Bugün Hayal Kuracaktım/Bugün Çok Sıkıldım Ben

Bugün Hayal Kuracaktım/Bugün Çok Sıkıldım Ben

Bu kitaplarda doğaüstü güçler yok, fantastik anlatıma kayan tek bir öğe yok, her şey çok gerçek ve empatiye çok açık.

Burcu Adıgüzel

Büyümenin en zor yanı sanırım insana dair öğrendiklerimizin bitmemesi. Muhteşem bir keşif gibi görünse de zor olmadığını söylemek mümkün mü? Yaşadıkça, insanların her birinin benzer yanlar taşısalar bile biricik olduklarını, duygularının da bu değişkenliğe sahip olduğunu öğreniyoruz. Bana çok iyi hissettiren bir olay bir başkası için hüzün barındırabilirmiş örneğin. Bu incelikleri anlamak büyüdükçe zorlaşıyor. Peki ya çocuklar için? Çocukların empati gücünün bizden daha iyi olduğuna hep inandım, bu iki öykü de bende en çok bu duyguyu tetikledi. Aynı gün, iki ayrı hikâye, iki farklı çocuğun gözünden bir günü okumak…

"Çok önemli bir işim var, bugün hayal kuracağım." Öykü, bir cumartesi sabahı Aslı’nın bu cümleyi kurarak güne uyanmasıyla başlar. Tek istediği annesinin gitmekte ısrar ettiği misafirliğe gitmemek ve gün boyu odasından çıkmadan hayal kurmak. Binbir söz vererek annesini onunla gitmemeye, evde kalmaya ikna eder ama gün Aslı’nın istediği gibi hayal kurmakla devam edemez. Çünkü ağaçta kalmış ve kurtarılmayı bekleyen bir kedi vardır. Ah! Aslı’nın hassas noktası… Ne olacak şimdi peki? Annesine odasından çıkmayacağına dair söz vermişti, üstelik bugün hayal kuracaktı! Fazla düşünmeye gerek yok, kediyi kurtarmak için Aslı kendisini dışarı atar. Üstelik anahtarsız ve çorapsız. Felaketler zinciri böylece başlar. Tüm mahalleli de ayaklanır, itfaiye çağrılır. Kediyi kurtarmak isterken yaşamak istemeyeceği tüm durumlar Aslı’nın mı başına geliyor?

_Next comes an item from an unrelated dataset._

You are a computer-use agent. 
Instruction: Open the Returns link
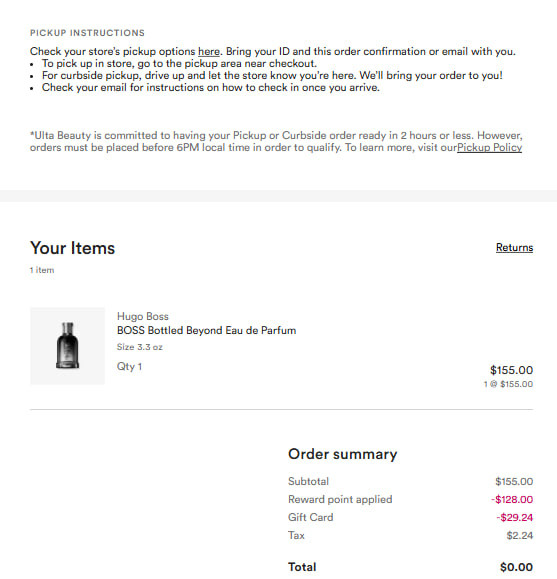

Bugün Çok Sıkıldım Ben ise Aret’in gözünden okuduğumuz bir öykü. Kardeşini parka götüren Aret, ağaçta mahsur kalan kediyi kurtarmak için seferber olan mahalleliyi görür. Hem sevdiği hem de bazen istemeden de olsa kötü davrandığı arkadaşı Aslı da oradadır. Aslı’nın çorapları yoktur, ayakları çıplaktır! Üşümemesi için montunu Aslı’ya verir ancak Aslı bunu reddeder ve Aret’in canı çok sıkılır. Bunun üzerine Aslı’yı doğum günü partisine davet etmek ister ama işler yine biraz karışır.

Kıskançlık, endişe, kaygı, merak, panikleme gibi duygu ve durumların çocuklar üzerindeki etkisini çok gerçekçi ve aynı oranda mizahi bir şekilde aktarmayı başarmış yazar. Bu kitaplarda doğaüstü güçler yok, fantastik anlatıma kayan tek bir öğe yok, her şey çok gerçek ve empatiye çok açık.

Künyeler:

Bugün Çok Sıkıldım Ben, Gökçe Ateş Aytuğ, Günışığı Kitaplığı, 98 sayfa.

Bugün Hayal Kuracaktım, Gökçe Ateş Aytuğ, Günışığı Kitaplığı, 107 sayfa.